Yet in some I do not derive my own. When I am in my prayer community I follow the communal halakah. My own halakah and traditions can be strongly unconventional. When praying alone, I pick the tunes and the liturgy. When praying together I use the communal liturgy and the communal halakah. There is stability and continuity to the communal setting, a very stable foundation for the rest of my practice, which may disagree in fundamental ways with the communal. The foundation may be used by more than me, and to build other personal halakot, yet tying all of us down to a place where it remains authentically Jewish.
I often wish that foundation, that religious community was also more of the meeting and study place to exchange ideas about halakah, but I’ve yet to find such a place. Some may have the knowledge but ossify the halakah, some are fluid with the halakah, but are either ignorant or reject the knowledge. I’ve never found somewhere with both.

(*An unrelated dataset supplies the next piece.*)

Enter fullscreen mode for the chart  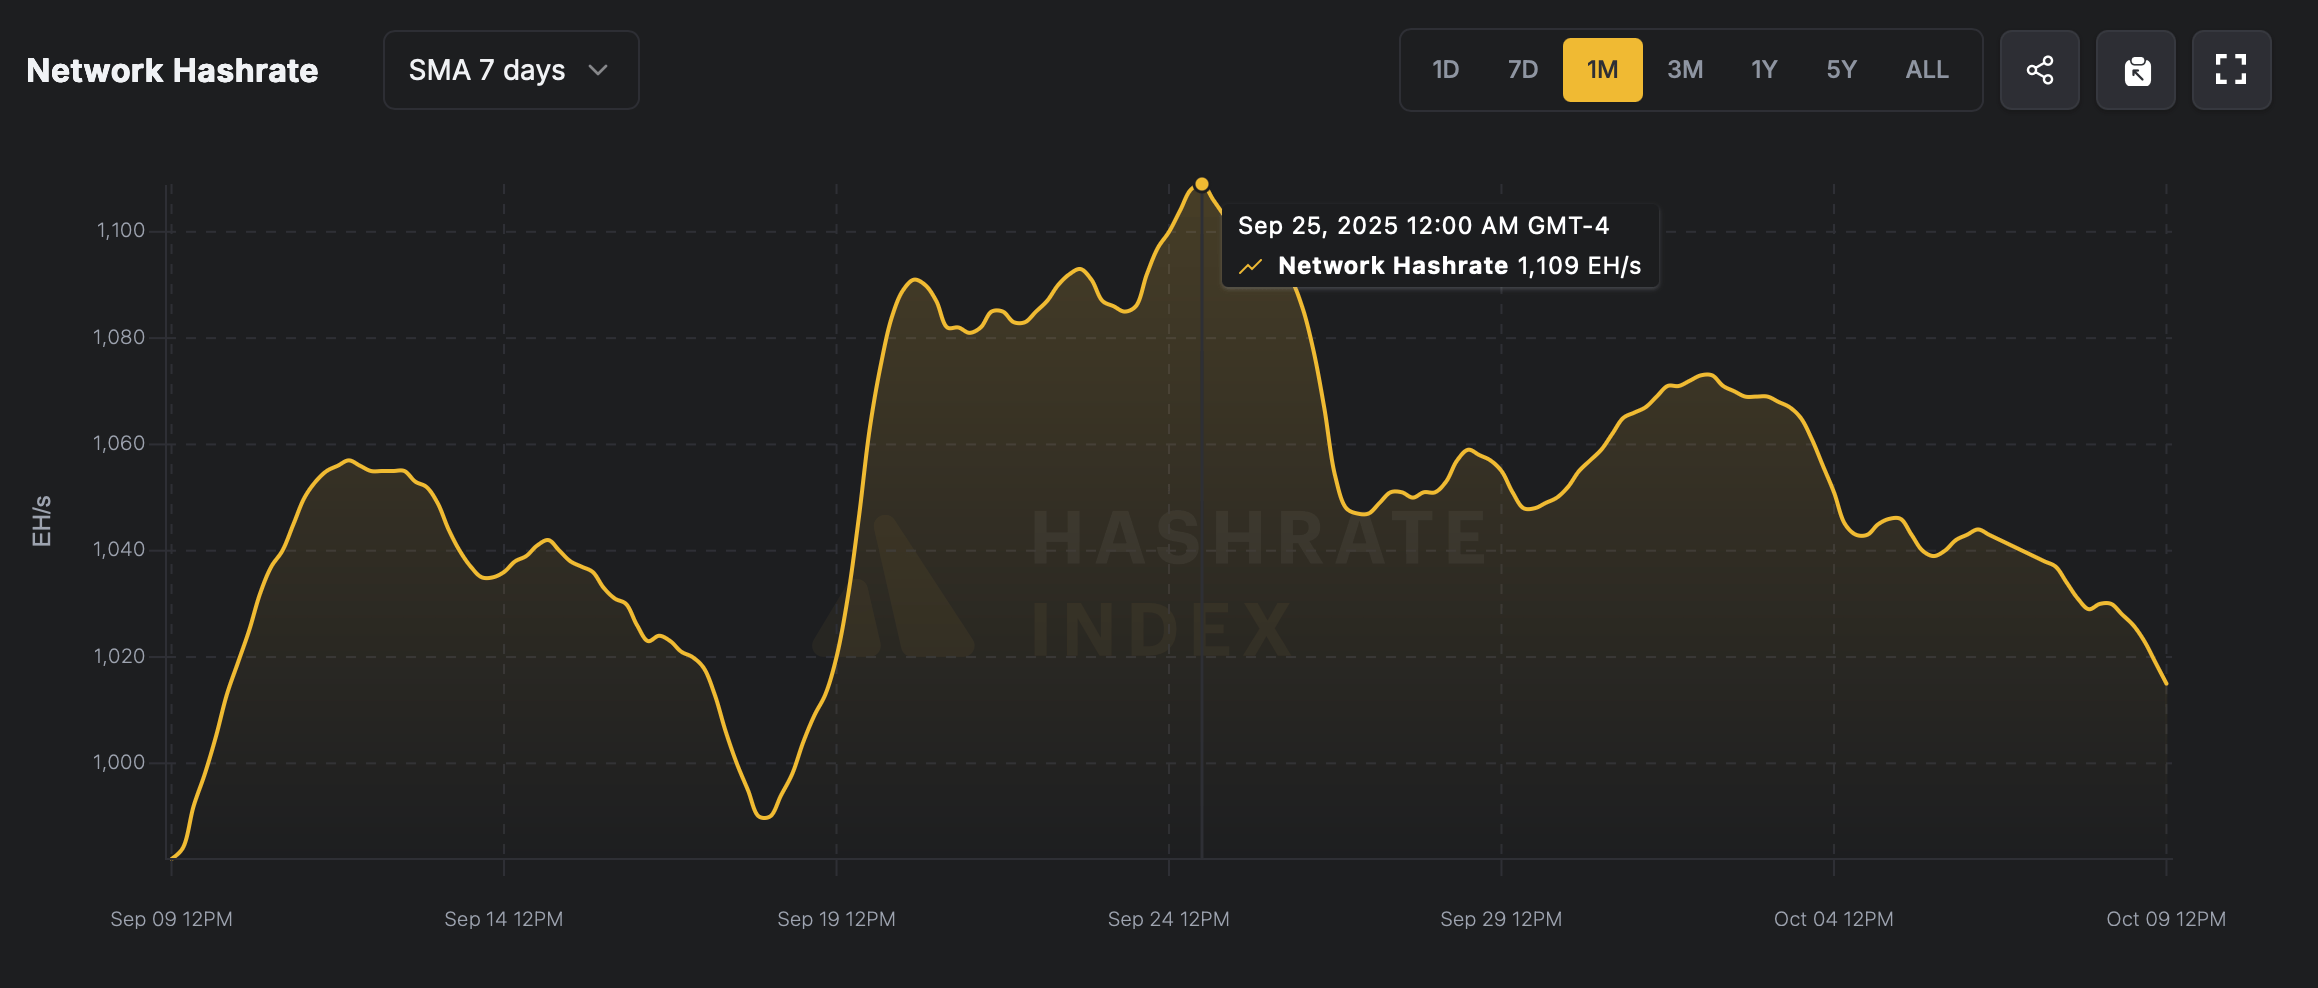click(x=2231, y=70)
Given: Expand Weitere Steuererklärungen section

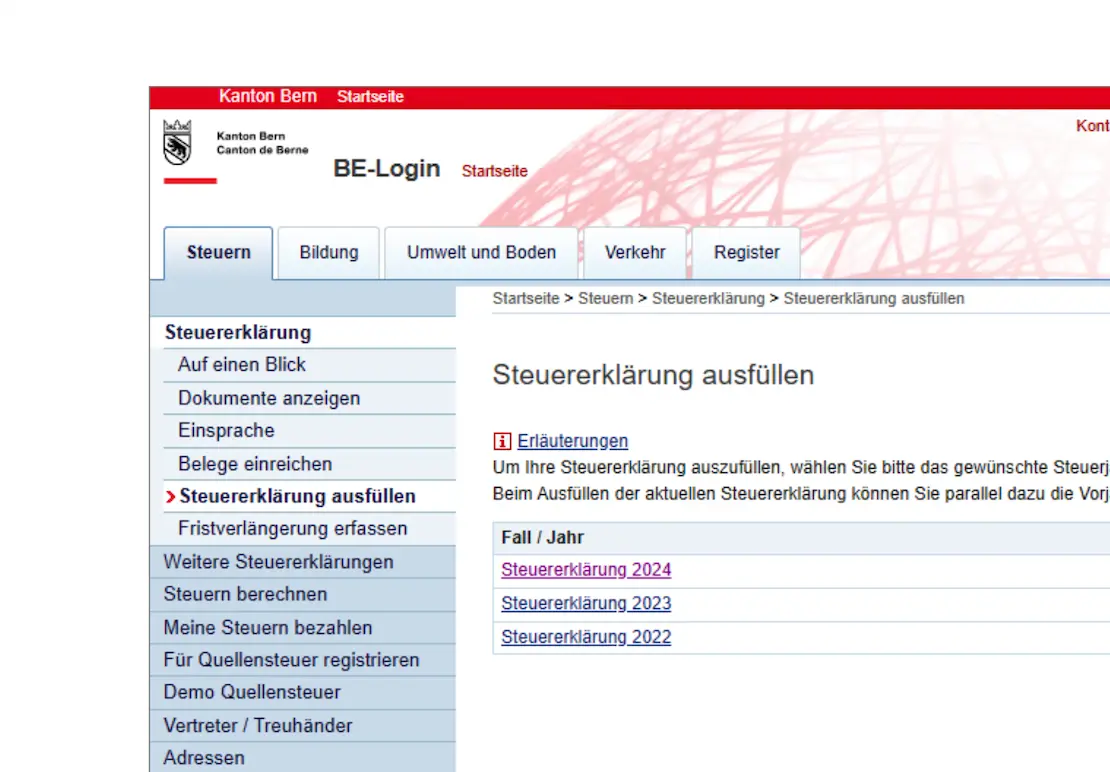Looking at the screenshot, I should (x=278, y=562).
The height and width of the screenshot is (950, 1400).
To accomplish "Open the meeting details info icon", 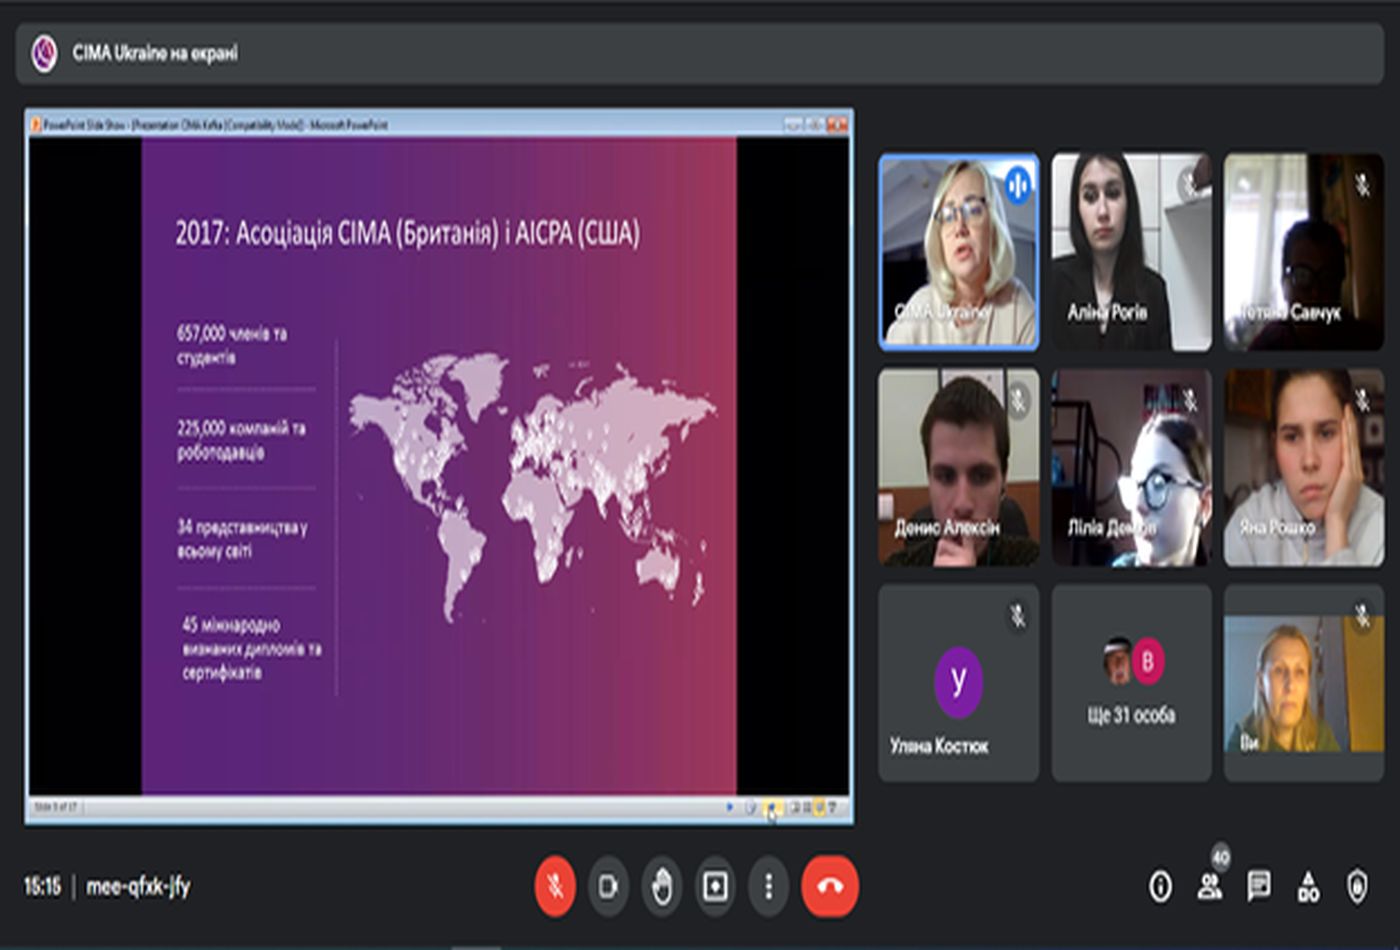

I do not fully know what God intended with the mitzvot, how we really got them or even if they should all be followed. All I can do is follow as many as I can for no other reason than following a single mitzvah I try (but don’t always succeed) in reciting every morning: V’ahavta et Hashem b’kol l’vavcha…You shall love the Lord your God with all your heart with all your soul and with all your might. I do this because I love God and desire to be close to God, and know that a paradoxically transcendent but lonely God feels the same for me. The more Mitzvot I do means the more love notes I send. When I say the Shema, or decline a hot dog, I am really saying the same thing.
God, I love you.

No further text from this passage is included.